## YOUR INSTRUCTIONS:
Write only the count of lines that hold the word "Política" in the listing.

START DATA SHOWN

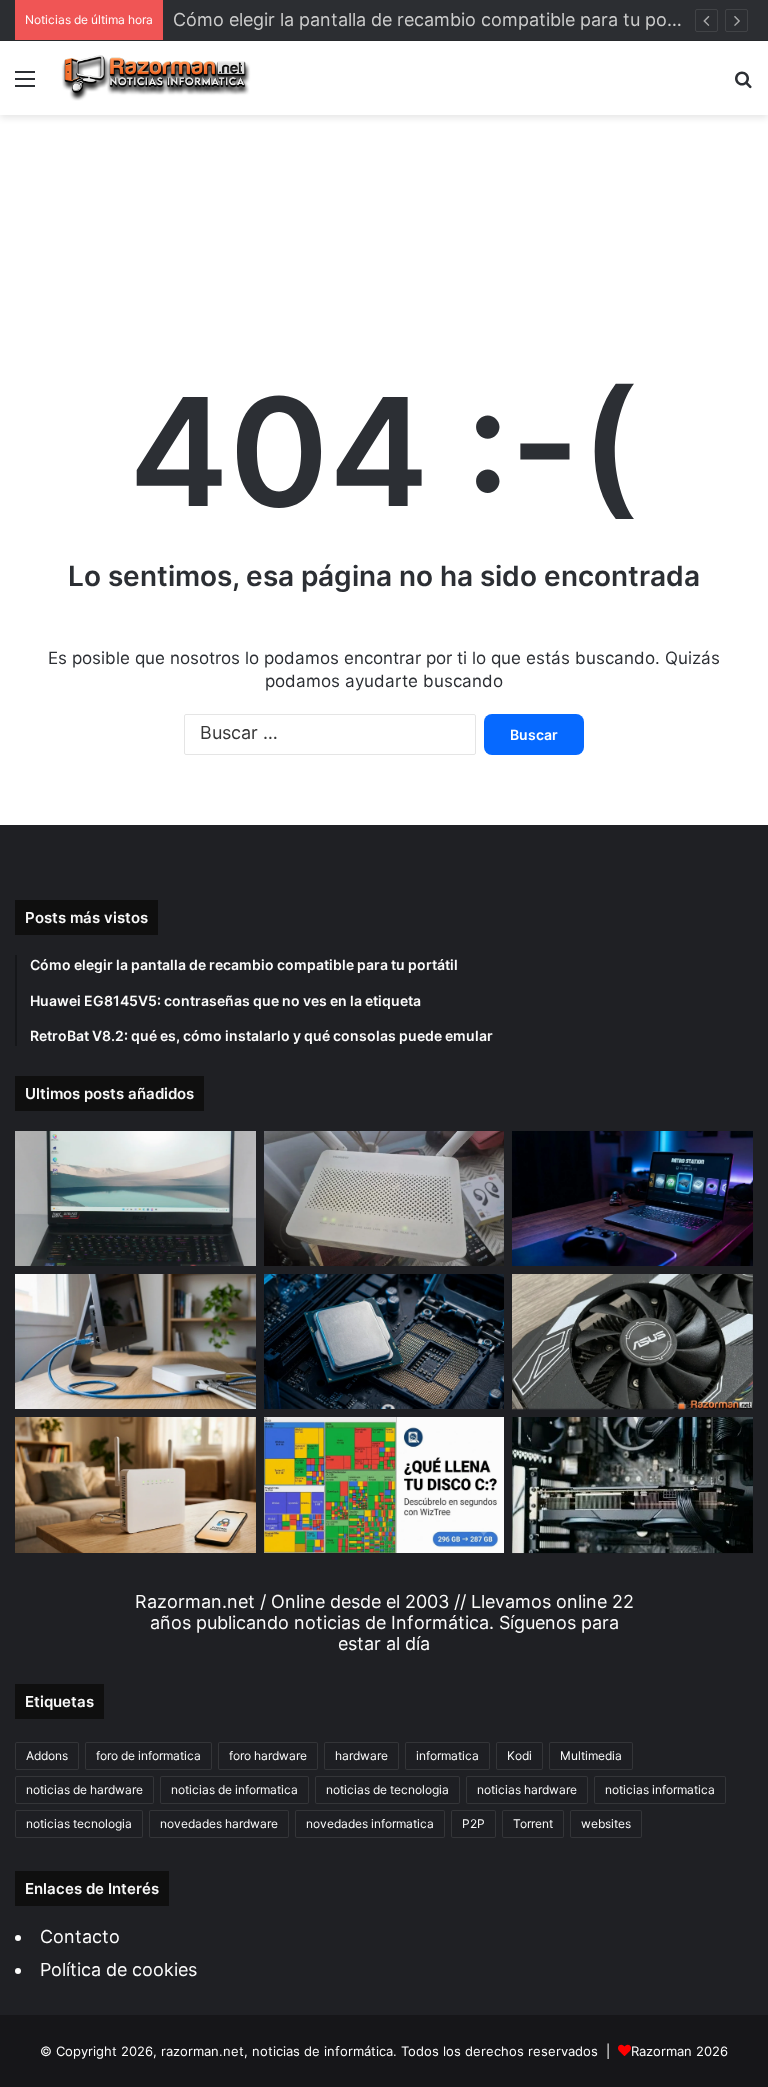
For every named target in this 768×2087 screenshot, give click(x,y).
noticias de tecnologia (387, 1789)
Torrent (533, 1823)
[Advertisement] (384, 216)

END DATA SHOWN
START DATA SHOWN

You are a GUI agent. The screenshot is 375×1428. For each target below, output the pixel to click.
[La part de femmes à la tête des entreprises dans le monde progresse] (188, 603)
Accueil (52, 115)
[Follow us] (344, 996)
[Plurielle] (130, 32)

END DATA SHOWN
START DATA SHOWN

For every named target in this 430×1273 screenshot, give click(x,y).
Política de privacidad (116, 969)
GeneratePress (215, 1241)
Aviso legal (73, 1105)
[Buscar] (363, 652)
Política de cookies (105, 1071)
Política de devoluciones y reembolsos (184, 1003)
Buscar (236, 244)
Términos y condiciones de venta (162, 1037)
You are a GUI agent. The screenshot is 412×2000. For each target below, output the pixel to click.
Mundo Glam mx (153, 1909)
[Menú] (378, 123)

END DATA SHOWN

## SOLUTION FOR THIS TASK:
3